New Aleppo () is one of the largest neighborhoods in Aleppo city in Syria. It is a residential area has Aleppine's classical buildings, which was built with white stones. New Aleppo is an extension of the city to the west.

Etymology
It was called new Aleppo because it is the latest neighborhood that was built in the city, and its buildings have a lot of differences from those in other neighborhoods. The Aleppo name is maybe from Syriac means: "white city" because it has white stones and its buildings were constructed with stones.

History
Construction of the neighborhood began in the 1980s, but it was not a real suburb because the first buildings were outside the city. In 2000 the state began building an orderly neighborhood. It is now one of the largest neighborhoods in the city, and until nowadays it is expanding such as Menyan "Benyameen" quarter.

Geography and climate
The neighborhood is on a plateau in the west of the city at an elevation between 400 and 460 meters.

It has Mediterranean climate and 80% of precipitation occurs between October and March.

Subdivisions
New Aleppo consists of North New Aleppo and the more recently built South New Aleppo. Both parts have several quarters.
Two other neighborhoods that are sometimes considered part of New Aleppo are el-Zahraa neighborhood and el-Furqan neighborhood.

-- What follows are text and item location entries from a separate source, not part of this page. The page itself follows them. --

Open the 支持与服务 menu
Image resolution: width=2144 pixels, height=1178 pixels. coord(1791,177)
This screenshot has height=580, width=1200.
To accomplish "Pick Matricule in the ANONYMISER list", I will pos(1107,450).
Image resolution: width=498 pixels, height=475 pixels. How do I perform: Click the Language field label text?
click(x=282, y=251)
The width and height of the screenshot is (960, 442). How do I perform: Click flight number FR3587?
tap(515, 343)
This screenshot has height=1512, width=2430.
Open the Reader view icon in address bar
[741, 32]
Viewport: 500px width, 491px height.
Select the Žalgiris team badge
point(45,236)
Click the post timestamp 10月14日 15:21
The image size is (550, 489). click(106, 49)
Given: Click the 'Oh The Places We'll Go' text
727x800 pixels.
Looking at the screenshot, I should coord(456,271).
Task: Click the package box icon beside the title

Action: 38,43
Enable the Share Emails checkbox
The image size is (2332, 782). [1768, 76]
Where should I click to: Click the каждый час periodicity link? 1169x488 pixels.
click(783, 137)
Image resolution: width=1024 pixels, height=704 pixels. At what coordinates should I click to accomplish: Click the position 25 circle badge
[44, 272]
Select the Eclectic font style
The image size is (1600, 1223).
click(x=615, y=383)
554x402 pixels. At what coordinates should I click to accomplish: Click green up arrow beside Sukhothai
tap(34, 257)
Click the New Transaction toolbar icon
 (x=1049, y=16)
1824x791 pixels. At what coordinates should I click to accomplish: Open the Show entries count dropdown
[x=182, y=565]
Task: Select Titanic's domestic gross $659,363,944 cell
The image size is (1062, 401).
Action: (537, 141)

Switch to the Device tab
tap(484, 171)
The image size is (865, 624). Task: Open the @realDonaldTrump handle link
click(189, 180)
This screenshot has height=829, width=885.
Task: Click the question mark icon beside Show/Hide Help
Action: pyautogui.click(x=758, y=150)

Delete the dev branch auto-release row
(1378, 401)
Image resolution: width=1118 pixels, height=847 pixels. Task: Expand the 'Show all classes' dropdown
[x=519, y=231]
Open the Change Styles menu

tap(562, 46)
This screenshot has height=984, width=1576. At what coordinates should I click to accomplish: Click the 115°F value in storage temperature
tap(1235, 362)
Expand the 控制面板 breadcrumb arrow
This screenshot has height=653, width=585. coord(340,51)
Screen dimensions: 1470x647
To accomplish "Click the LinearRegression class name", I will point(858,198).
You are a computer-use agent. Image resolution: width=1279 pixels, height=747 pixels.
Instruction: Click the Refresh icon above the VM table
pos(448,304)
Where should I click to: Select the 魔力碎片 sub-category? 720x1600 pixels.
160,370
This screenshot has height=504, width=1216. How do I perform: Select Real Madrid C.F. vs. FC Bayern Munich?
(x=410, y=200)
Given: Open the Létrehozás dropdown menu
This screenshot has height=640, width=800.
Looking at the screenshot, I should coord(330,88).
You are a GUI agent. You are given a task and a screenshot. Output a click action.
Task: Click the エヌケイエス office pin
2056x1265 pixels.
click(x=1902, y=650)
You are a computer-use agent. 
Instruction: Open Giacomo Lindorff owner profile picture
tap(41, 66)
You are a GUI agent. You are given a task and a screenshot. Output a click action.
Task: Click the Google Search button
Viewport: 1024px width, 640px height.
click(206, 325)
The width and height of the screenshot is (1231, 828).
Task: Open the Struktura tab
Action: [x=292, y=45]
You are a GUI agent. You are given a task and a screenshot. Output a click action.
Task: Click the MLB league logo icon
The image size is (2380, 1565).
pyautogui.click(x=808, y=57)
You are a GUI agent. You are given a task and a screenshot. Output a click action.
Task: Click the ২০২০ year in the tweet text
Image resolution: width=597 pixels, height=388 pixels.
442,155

North New Aleppo contains:

 Muhandeseen quarter
 el-Kahraba quarter
 Masaken el-Taleem el-Alee quarter

South New Aleppo contains:

 Buhous quarter
 Masaken el-Tamween quarter
 el-Shuhada quarter
 Tawaso el-Madinah quarter
 el-Beaa quarter
 Menyan "Benyameen" quarter

Demographic

Religions
From the first construction in the neighborhood until now, most of its people have been Muslims, with some Christian families.

Mosques
There are a number of huge mosques, such as:

 Shaikh Omar el-Halaby Mosque
 el-Rahmah Mosque
 Eman Mosque
 Abdullah bin Abbas Mosque
 Saed bin Rabbie Mosque
 el-Ghufran Mosque

Ethnics
The population is 94% Arabs, 5% Kurds and 1% other or unknown ethnicity.

Languages
The people in New Aleppo speak Syrian Arabic in Aleppine tone, which has a big difference from Arabic. Also Kurds can speak Kurdish language as well as Arabic, French and English is a second foreign language as well as Arabic, but some can speak Turkish and German.

Services

Schools
There are a number of secondary and primary schools for girls and boys.

Primary schools

 Haroun el-Rasheed School
 Qoutaiba bin Muslim el-bahily School
 Othman bin Affan School
 Hessain Tabra School
 Ahmad Aswad School
 el-Moutanabby School

Secondary schools

 Mousa bin Nussair School
 Asaed Aqeel School

Posts
There is New Aleppo post.

Shops
There are two supermarkets:

New Town in Buhous quarter
One Mart close to Rahmah mosque.

There are more than 20 shops such as:

 el-Madinah el-Munawwarah
 el-Zaitouni 
 Abu Dan 
 el-Eman
 el-Ashkar

References

 Some information from old people who have lived in New Aleppo since the first buildings in it.